(Data entries)
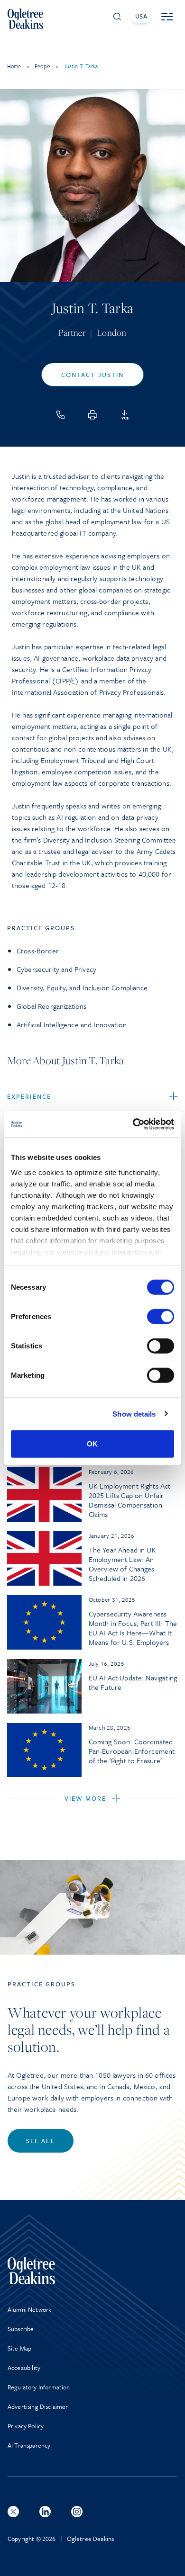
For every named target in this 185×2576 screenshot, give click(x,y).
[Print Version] (92, 415)
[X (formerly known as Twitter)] (13, 2511)
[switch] (160, 1316)
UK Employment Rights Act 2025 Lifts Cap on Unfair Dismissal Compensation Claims (130, 1500)
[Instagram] (77, 2511)
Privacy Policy (26, 2426)
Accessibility (24, 2367)
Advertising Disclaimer (38, 2406)
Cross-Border (38, 950)
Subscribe (21, 2329)
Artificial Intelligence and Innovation (72, 1024)
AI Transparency (29, 2445)
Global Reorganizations (52, 1006)
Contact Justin (92, 374)
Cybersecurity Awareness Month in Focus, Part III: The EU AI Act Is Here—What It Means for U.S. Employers (133, 1628)
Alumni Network (29, 2309)
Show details (134, 1413)
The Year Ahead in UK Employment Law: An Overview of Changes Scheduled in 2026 (122, 1564)
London (111, 332)
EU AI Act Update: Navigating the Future (133, 1682)
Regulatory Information (39, 2387)
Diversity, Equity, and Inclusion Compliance (82, 987)
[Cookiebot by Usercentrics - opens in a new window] (133, 1124)
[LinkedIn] (45, 2511)
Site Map (19, 2348)
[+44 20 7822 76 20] (60, 415)
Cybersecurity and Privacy (56, 969)
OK (92, 1444)
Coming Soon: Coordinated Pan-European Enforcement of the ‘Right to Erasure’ (132, 1751)
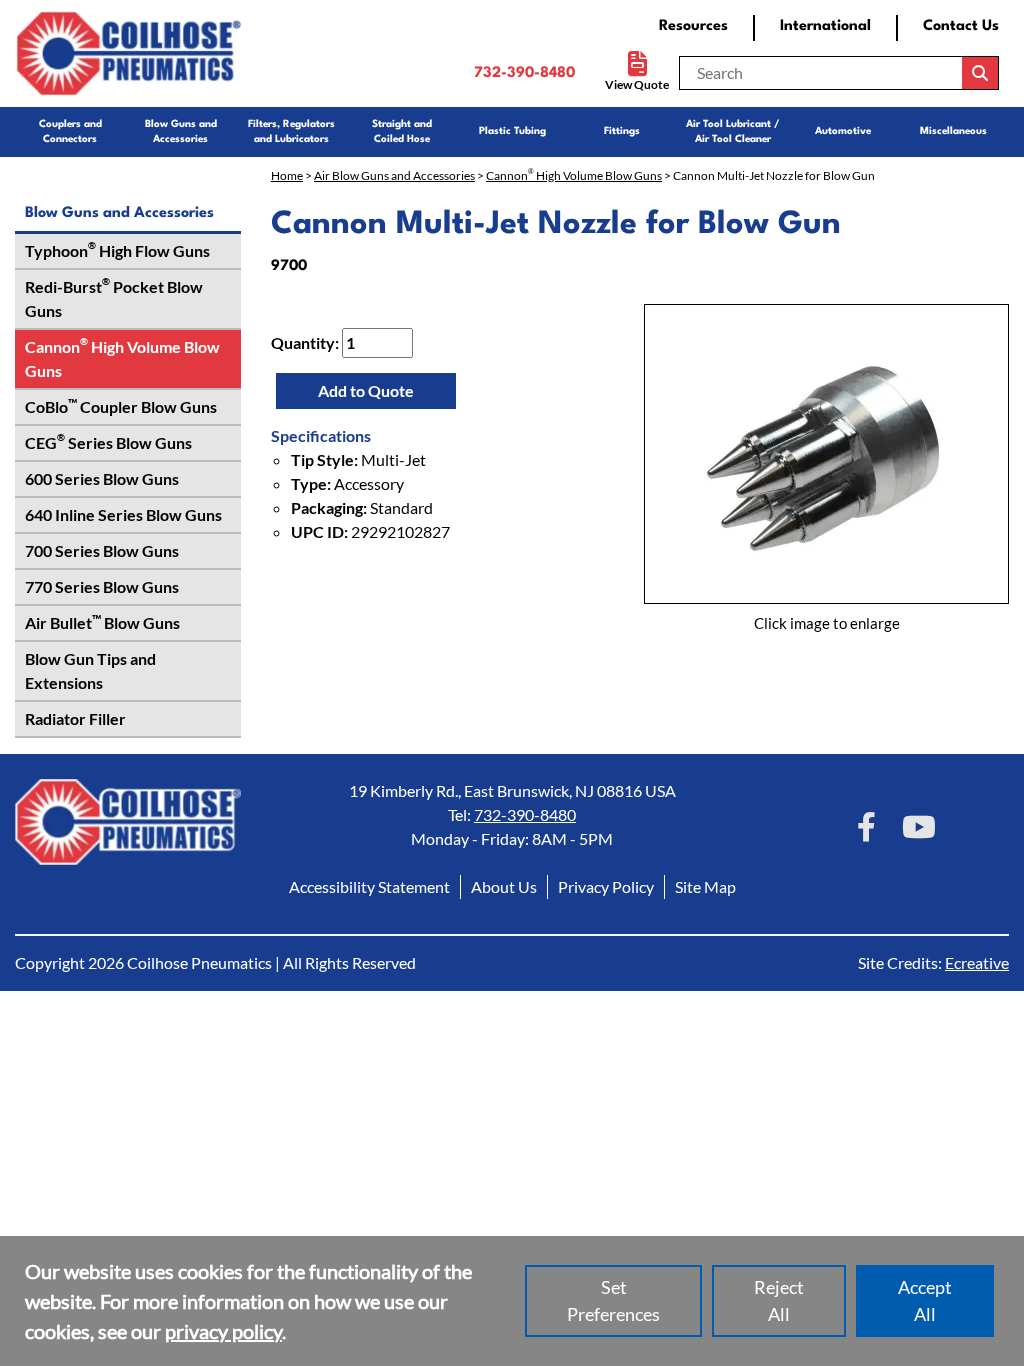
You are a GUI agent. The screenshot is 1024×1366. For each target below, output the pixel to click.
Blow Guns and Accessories (181, 131)
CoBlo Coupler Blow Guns (121, 406)
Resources (693, 26)
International (825, 26)
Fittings (622, 131)
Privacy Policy (606, 886)
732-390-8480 (524, 73)
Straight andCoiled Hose (402, 131)
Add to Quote (366, 390)
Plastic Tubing (512, 131)
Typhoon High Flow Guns (117, 250)
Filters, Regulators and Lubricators (291, 131)
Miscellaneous (953, 131)
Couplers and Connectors (70, 131)
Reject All (779, 1300)
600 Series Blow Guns (102, 478)
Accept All (925, 1300)
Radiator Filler (75, 718)
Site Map (705, 886)
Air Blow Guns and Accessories (394, 175)
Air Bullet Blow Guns (102, 622)
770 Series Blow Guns (102, 586)
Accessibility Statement (369, 886)
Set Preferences (613, 1300)
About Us (504, 886)
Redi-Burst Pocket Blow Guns (114, 298)
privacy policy (223, 1331)
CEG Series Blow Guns (108, 442)
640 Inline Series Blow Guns (123, 514)
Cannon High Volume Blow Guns (122, 358)
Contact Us (961, 26)
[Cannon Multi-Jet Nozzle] (826, 454)
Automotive (843, 131)
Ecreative (977, 962)
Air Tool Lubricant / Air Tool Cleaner (732, 131)
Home (287, 175)
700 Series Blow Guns (102, 550)
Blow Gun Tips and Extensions (90, 670)
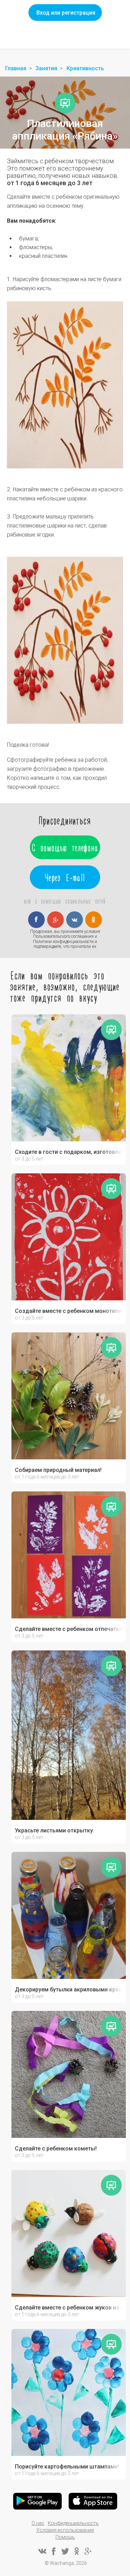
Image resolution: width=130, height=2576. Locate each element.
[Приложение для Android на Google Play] (37, 2501)
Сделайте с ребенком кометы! (56, 2148)
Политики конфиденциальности (63, 941)
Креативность (85, 68)
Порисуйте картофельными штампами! (67, 2467)
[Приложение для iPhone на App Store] (93, 2501)
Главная (15, 68)
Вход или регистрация (65, 12)
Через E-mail (65, 877)
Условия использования (65, 2530)
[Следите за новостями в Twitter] (65, 2551)
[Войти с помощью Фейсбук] (36, 919)
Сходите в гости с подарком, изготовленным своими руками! (68, 1152)
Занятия (46, 68)
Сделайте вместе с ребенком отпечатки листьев (68, 1629)
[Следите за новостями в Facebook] (54, 2551)
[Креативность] (65, 103)
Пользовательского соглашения (63, 936)
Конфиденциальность (73, 2523)
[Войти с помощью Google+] (55, 919)
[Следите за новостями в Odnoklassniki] (76, 2551)
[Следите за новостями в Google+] (88, 2551)
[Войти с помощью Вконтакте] (74, 919)
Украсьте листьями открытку (54, 1830)
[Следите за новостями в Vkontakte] (42, 2551)
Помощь (65, 2537)
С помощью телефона (65, 847)
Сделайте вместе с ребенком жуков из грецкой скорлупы (68, 2308)
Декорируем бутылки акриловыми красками (68, 1989)
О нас (38, 2523)
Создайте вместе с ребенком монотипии (68, 1311)
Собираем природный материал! (58, 1470)
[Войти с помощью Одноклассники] (93, 919)
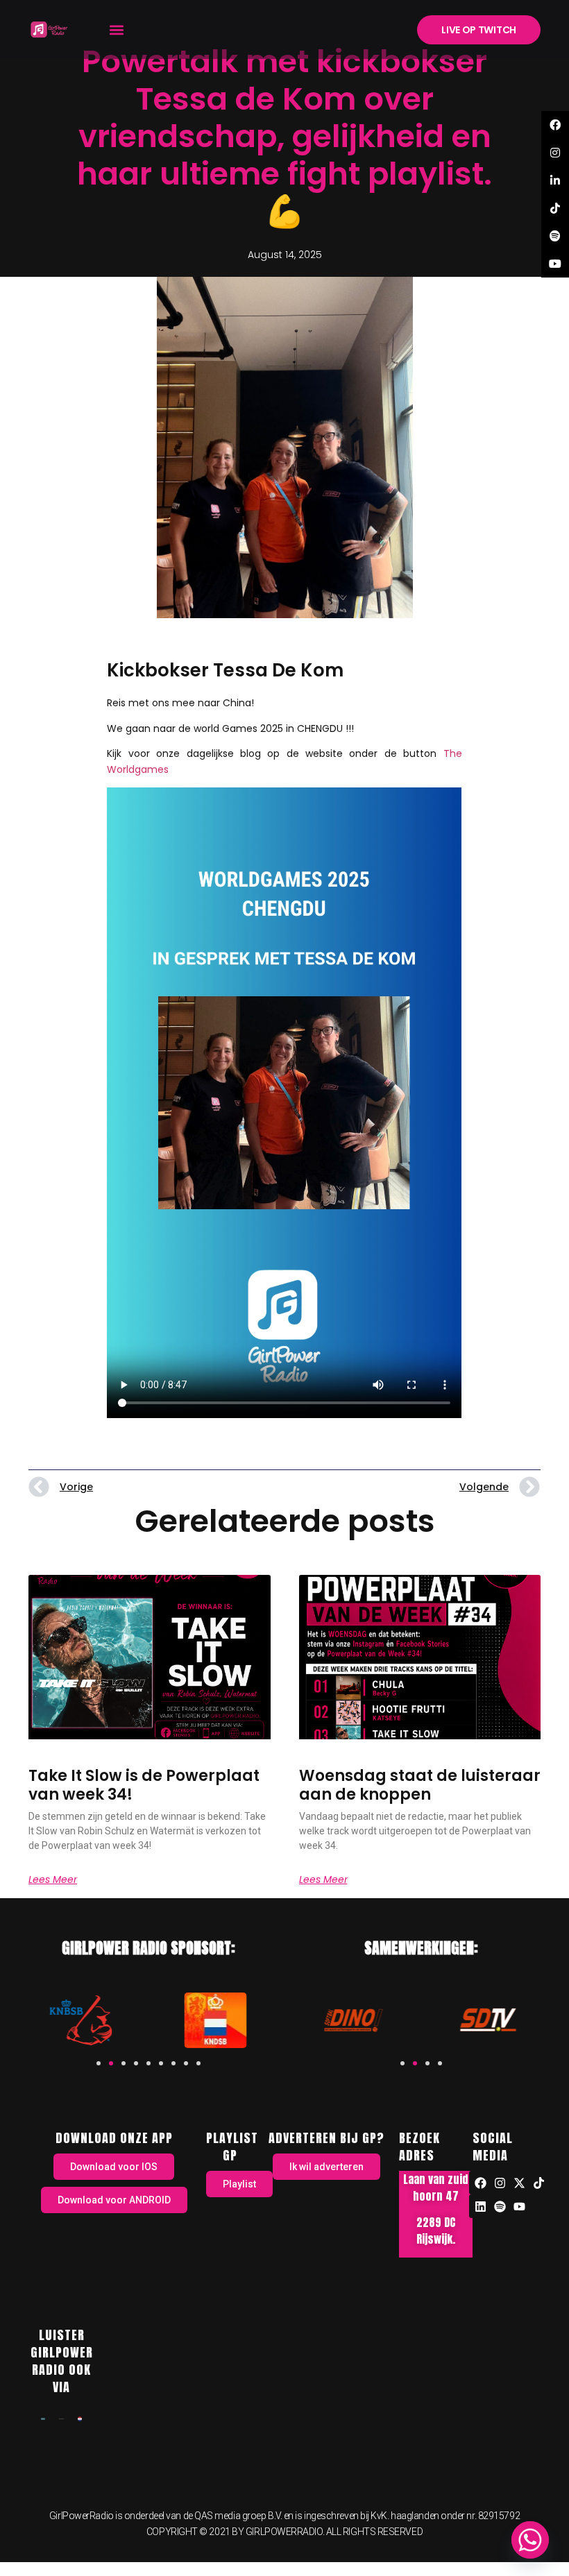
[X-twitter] (520, 2182)
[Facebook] (481, 2182)
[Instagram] (500, 2182)
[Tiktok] (539, 2182)
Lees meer (52, 1879)
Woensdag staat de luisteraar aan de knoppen (420, 1785)
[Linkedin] (481, 2206)
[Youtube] (520, 2206)
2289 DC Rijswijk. (435, 2230)
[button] (116, 29)
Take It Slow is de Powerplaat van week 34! (144, 1785)
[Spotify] (500, 2206)
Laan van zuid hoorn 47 (435, 2187)
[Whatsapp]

• Task instructions: Of the entries above, repeat exactly the lines between the line with "Privacy Policy (26, 2426)" and the line with "London (111, 332)", inclusive, and no others.

• Answer to this task:
Privacy Policy (26, 2426)
Accessibility (24, 2367)
Advertising Disclaimer (38, 2406)
Cross-Border (38, 950)
Subscribe (21, 2329)
Artificial Intelligence and Innovation (72, 1024)
AI Transparency (29, 2445)
Global Reorganizations (52, 1006)
Contact Justin (92, 374)
Cybersecurity Awareness Month in Focus, Part III: The EU AI Act Is Here—What It Means for U.S. Employers (133, 1628)
Alumni Network (29, 2309)
Show details (134, 1413)
The Year Ahead in UK Employment Law: An Overview of Changes Scheduled in 2026 (122, 1564)
London (111, 332)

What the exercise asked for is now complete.